1013: The Lordship of Francescas was given to the abbey of Saint-Pierre Condom by Hugues de Gascogne, Bishop of Agen in 1013, hereditary Dukes of Gascony. Since condom was not yet erected into a bishopric, it is therefore the abbots, who were Lords of Francescas. So there is a church on that date in the agglomeration and cultivated land, which depend.

1100-1200: The archdeaconry of Bruilhois included in the 12th and 13th centuries also the Viscount Bruilhois cities or towns of Auvillars, Dunes, Sistels Astafort, Barbonvielle La Montjoie Francescas Ligardes, The Roumieu, Caussens, Béraut, Cassaigne Condom, The Ressingle, Montreal, Fourcès, Sainte Maure, Saint Pé Saint Simon, Sos, Gueyze, Meylan, St. Pau, Réaup, Boussès, Durance, Saint Julien, Ambrus, Xaintrailles, Thouars, Feugarolles, Bruch, Lavardac, Nerac, Mézin etc.

Francescas belonged in the 11th century to the abbaye of Gourdon. The construction of the city was prior to the walled towns of Agen, which dates from the 12th and 13th centuries. In 1369, Charles V of France offered the city of Francescas to the Comte d'Armagnac. Francescas also became the seat of a bailiwick of 1264 which lasted until the French Revolution.
The church and a town (villa) are quoted in 1161 among the goods of the abbey of Condom, in P. Simon. Siege of bailiwick in 1264 (Samazeuilh). According to Abbe Barrère, the abbot of Condom and the King conclude a pareage in 1285, as a result of customs which were granted to the city, it having 4 consuls. In 1286, a castrum mention is held by the abbot of Condom, Gers and the King of France.

Etienne de Vignolles, called La Hire, (Born 1390 - died 11 January 1443) was a French military commander during the Hundred Years' War. He fought alongside Joan of Arc in the campaigns of 1429. He owned a house in Francescas, which is still there.

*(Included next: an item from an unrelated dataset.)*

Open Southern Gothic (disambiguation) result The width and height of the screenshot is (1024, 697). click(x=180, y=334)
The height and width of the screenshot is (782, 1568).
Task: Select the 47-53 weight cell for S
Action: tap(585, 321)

The share of the Bishop of Condom was auctioned in 1576 and redeemed in 1582 by the lord of Lasserre, Jean Paul 's Esparbes Lussan; the remains of the latter was near the door Larque south, succeeding to the old episcopal residence. The settlement was enclosed by a strong fortification, surrounded by moats, and opened with 4 doors (of Bordeaux, the Well of Larque, Newfoundland or Ligardes), a fortress was mentioned in the city at the end of the 16th century. Two blockhouses were destroyed in 1590 for the safety of residents. From mid-16th century up to 1621, the inhabitants inside Francescas supported religious struggles, and therefore the walls are constantly being repaired. Larque gate was rebuilt during the 1st quarter of the 17th century. The paving of streets and the alignment contained in the decisions of mid-17th century. In 1660, the gate of Bordeaux fell into ruin; in the years 1770–1780, the fortifications that no longer serve are definitely demolished and another gate is destroyed. A number of houses have been rebuilt in the 2nd half of the 18th and early 19th centuries, the extension of the village 's made along roads, particularly in northern and east part of Francescas.